======== EXERCISE INPUT ========

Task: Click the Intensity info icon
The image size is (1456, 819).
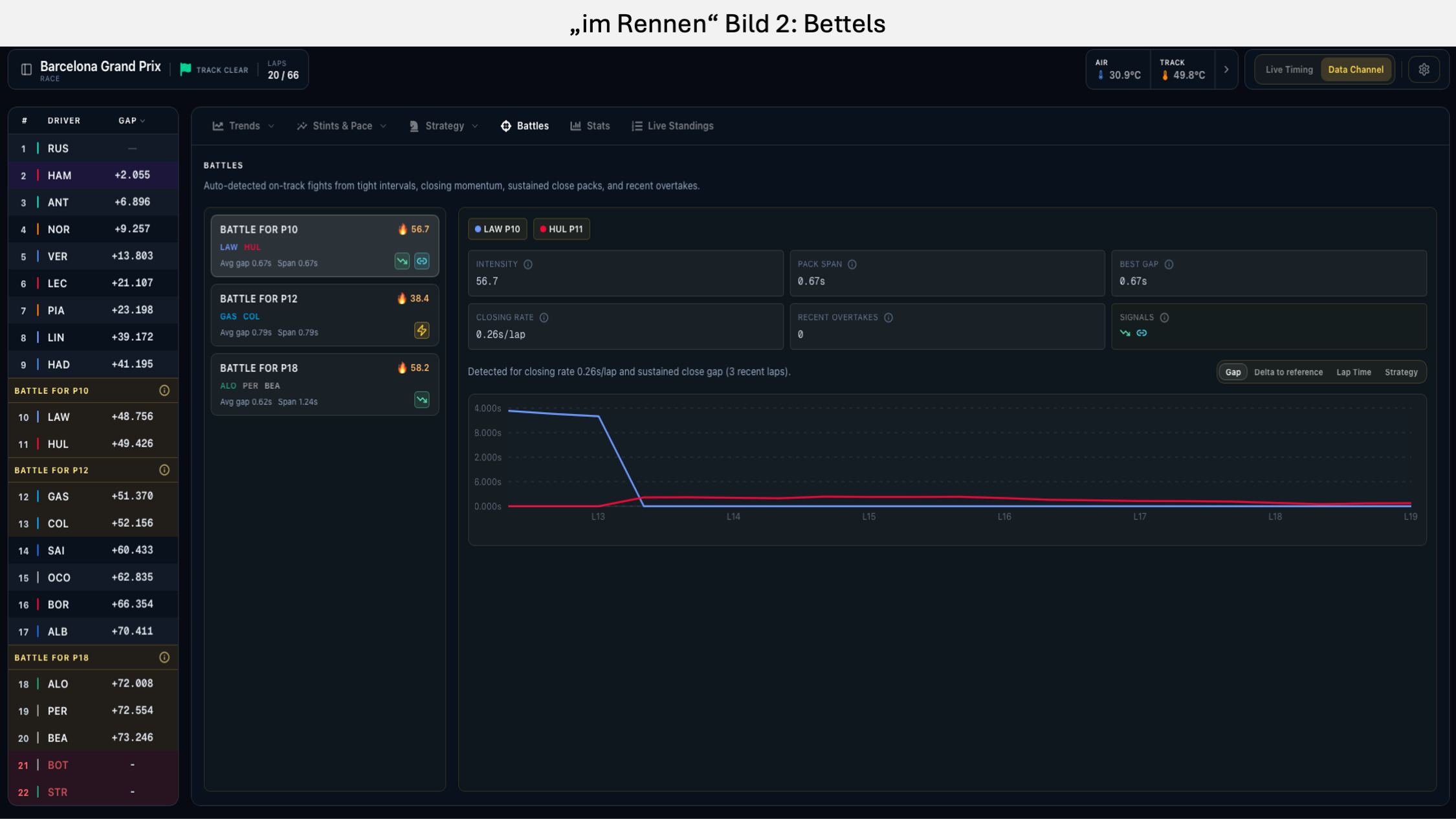Action: click(528, 265)
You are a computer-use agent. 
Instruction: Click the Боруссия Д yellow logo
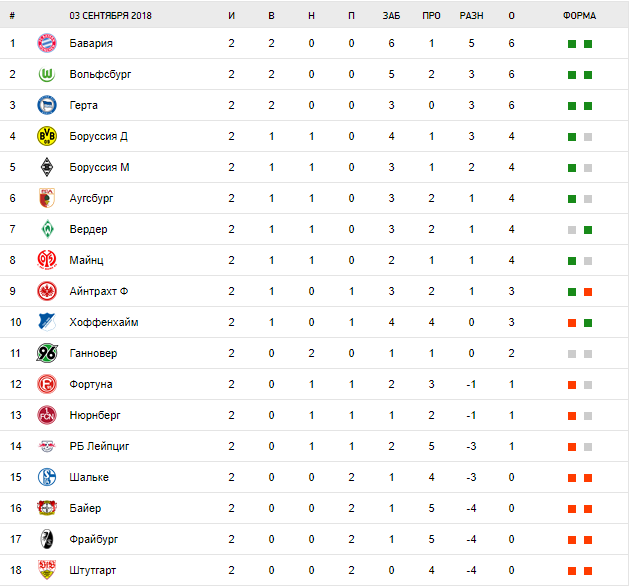tap(46, 136)
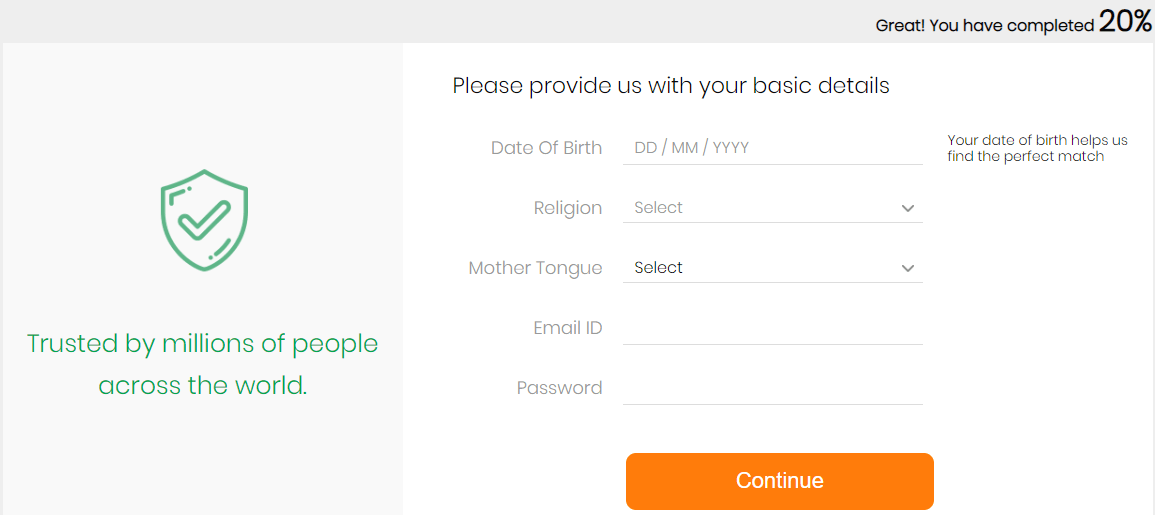Click the 20% completion progress indicator
Image resolution: width=1155 pixels, height=515 pixels.
[1125, 23]
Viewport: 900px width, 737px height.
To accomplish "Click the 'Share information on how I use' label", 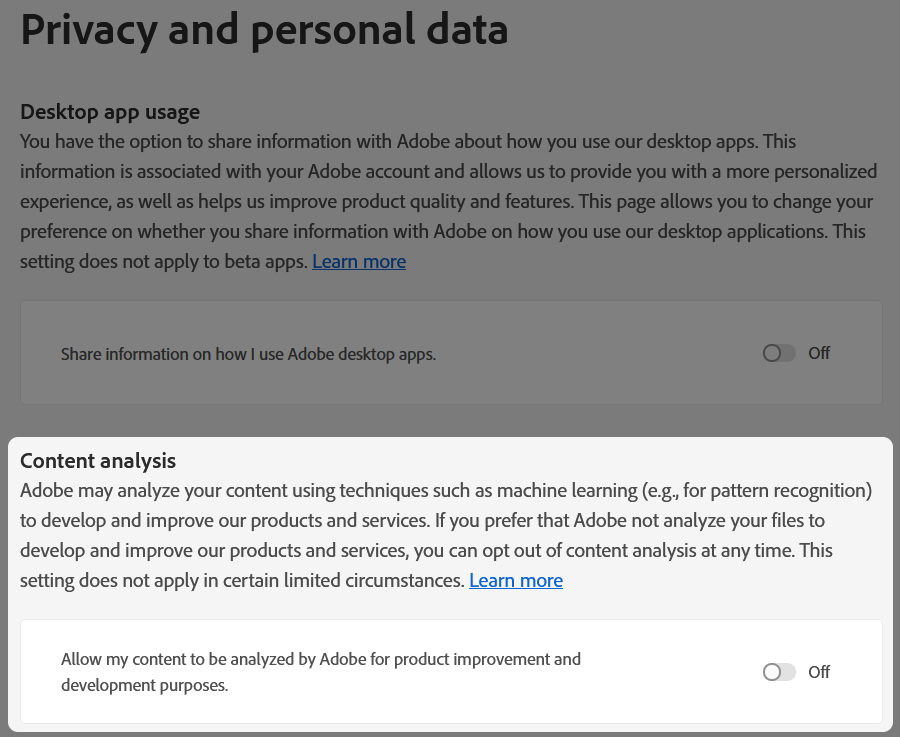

========

TASK REQUIREMENTS:
Transcribe the entries above word for word, but leave every picture out of your copy.

WRITTEN ANSWER:
Task: Click the Intensity info icon
The image size is (1456, 819).
Action: click(528, 265)
You are a computer-use agent. 
Instruction: Click the Боруссия Д yellow logo
tap(46, 136)
Click the 20% completion progress indicator
Image resolution: width=1155 pixels, height=515 pixels.
[1125, 23]
Viewport: 900px width, 737px height.
To accomplish "Click the 'Share information on how I use' label", 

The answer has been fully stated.